### Brief A
Answer these questions from the foreign policy essay:
(i) Against which two countries does the essay say an embargo is in place?
(ii) According to the essay, what did Japan remain?
(iii) What does the essay say both wings of the political establishment have when it comes to foreign policy?
### Brief B
Output the foreign policy essay's passage from "But those who" up to and including "up to them.".
### Brief C
Pick up the foreign policy essay where it stops and write what comes next.

### Text shown
Well, maybe we could -- in countries that had utterly exhausted themselves in war, on which we had dropped nuclear bombs, and which recognized their utter defeat at our hands.

The list of countries that meet that list of criteria is very small, however.

And besides, in some ways we only created the illusion of American-style or European-style democracy. Japan remained Japan.

It was a better place to live because of our intervention. I doubt that many Japanese want to go back to the old days.

But those who think we can turn the rest of the world into America are delusional.

Heck, we have trouble turning America into America -- we're constantly having to expunge the body politic of cancers of corruption, and as for democracy, how much of our government do you think is actually elected? And what choice do we have about who gets nominated?

It's good to strive for ideals, but foolish to expect any government -- even our own -- to measure up to them.

The trouble is, both wings of our political establishment have a curious double standard when it comes to foreign policy.

The right wing is absolutely determined that we not do business with vicious Communist and anti-American dictatorships. That's why we have an embargo in place against both Cuba and Iraq.

Collected data:
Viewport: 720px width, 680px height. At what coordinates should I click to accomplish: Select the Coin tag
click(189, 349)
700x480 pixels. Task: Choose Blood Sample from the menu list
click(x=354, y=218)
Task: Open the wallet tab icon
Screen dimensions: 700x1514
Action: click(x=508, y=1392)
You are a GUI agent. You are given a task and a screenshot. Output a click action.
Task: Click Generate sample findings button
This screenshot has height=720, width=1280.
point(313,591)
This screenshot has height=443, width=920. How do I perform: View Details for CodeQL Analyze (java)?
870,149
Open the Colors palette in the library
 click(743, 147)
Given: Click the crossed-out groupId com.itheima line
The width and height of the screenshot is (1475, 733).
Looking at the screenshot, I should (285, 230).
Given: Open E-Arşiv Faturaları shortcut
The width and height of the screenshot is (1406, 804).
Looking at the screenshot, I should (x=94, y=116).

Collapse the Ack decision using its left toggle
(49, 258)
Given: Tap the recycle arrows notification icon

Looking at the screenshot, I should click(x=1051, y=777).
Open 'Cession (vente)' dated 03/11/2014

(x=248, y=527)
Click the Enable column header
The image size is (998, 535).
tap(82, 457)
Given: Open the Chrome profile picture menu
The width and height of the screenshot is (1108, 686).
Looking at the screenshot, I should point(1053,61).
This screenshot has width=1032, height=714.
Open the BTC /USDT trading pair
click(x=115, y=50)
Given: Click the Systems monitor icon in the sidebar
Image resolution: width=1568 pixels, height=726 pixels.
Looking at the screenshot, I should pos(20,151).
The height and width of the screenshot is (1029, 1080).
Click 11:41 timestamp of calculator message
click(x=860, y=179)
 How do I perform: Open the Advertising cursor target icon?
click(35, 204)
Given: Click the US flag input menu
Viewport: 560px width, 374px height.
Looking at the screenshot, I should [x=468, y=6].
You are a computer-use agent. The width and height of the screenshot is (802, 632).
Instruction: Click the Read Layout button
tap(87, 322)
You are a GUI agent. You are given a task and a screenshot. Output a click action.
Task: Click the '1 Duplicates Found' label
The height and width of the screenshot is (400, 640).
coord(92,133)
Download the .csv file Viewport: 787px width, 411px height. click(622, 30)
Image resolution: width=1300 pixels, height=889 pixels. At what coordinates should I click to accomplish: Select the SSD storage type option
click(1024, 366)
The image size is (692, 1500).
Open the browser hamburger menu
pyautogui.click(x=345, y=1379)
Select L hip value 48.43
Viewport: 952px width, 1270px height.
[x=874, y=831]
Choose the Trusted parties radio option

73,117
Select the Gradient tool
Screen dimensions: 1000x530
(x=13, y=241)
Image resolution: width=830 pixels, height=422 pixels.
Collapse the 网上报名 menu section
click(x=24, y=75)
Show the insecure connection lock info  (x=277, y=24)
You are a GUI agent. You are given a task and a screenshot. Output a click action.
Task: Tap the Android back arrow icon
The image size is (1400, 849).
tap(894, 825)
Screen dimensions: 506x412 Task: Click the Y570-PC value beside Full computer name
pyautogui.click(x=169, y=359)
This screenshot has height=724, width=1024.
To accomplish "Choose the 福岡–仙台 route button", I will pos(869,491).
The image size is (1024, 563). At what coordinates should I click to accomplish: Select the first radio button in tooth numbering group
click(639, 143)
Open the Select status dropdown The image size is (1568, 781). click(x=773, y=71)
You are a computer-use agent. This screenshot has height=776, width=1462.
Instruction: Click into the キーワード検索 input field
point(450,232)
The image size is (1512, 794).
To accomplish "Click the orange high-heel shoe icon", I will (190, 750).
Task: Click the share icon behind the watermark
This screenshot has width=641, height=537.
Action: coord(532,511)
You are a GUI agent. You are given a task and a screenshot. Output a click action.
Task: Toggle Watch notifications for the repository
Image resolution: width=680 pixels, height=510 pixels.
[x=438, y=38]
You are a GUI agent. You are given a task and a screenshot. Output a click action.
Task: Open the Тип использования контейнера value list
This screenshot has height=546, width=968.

### Task result A
(i) Cuba and Iraq.
(ii) Japan.
(iii) A curious double standard.

### Task result B
But those who think we can turn the rest of the world into America are delusional.

Heck, we have trouble turning America into America -- we're constantly having to expunge the body politic of cancers of corruption, and as for democracy, how much of our government do you think is actually elected? And what choice do we have about who gets nominated?

It's good to strive for ideals, but foolish to expect any government -- even our own -- to measure up to them.

### Task result C
But vicious dictatorships are just fine if "business" or "national security" require that we keep on good terms with a foreign government. We never had any trouble with Somoza in Nicaragua, according to the right wing, because he kept the bananas coming for the United Fruit Company. And Marcos in the Philippines was a bulwark against Communism, so he was Our Friend.

The left wing is just as contradictory. They have a long history of turning a blind eye to truly hideous acts by Leftist governments -- they simply denied that Stalin had killed thirty million of his own people, or that Mao was either insane or deeply evil in the way he "governed" China by periodically turning loose the mob.

The American left deplores our association with evil right-wing dictatorships merely because they were anti-Communist or have a lot of oil, but then claims that the internal politics of Cuba is none of our business and we shouldn't be starving the poor people of Iraq just because we don't like Saddam.

Which is it, boys and girls? Morality-based foreign policy? Or foreign policy in which we accept the world as it is?

Do we base our relations with other countries on our judgment of their treatment of their own people? Do we refuse to allow American companies to trade with nations governed by torturers and murderers and corrupt leaders who despoil their own people and grind them into the dust?

Or do we simply accept that bad governments exist, and until the people find a way to get rid of their overlords, we do them the most good by trying to maintain good relations with their awful leaders so that American goods and services -- and, we hope, ideas -- can penetrate their society?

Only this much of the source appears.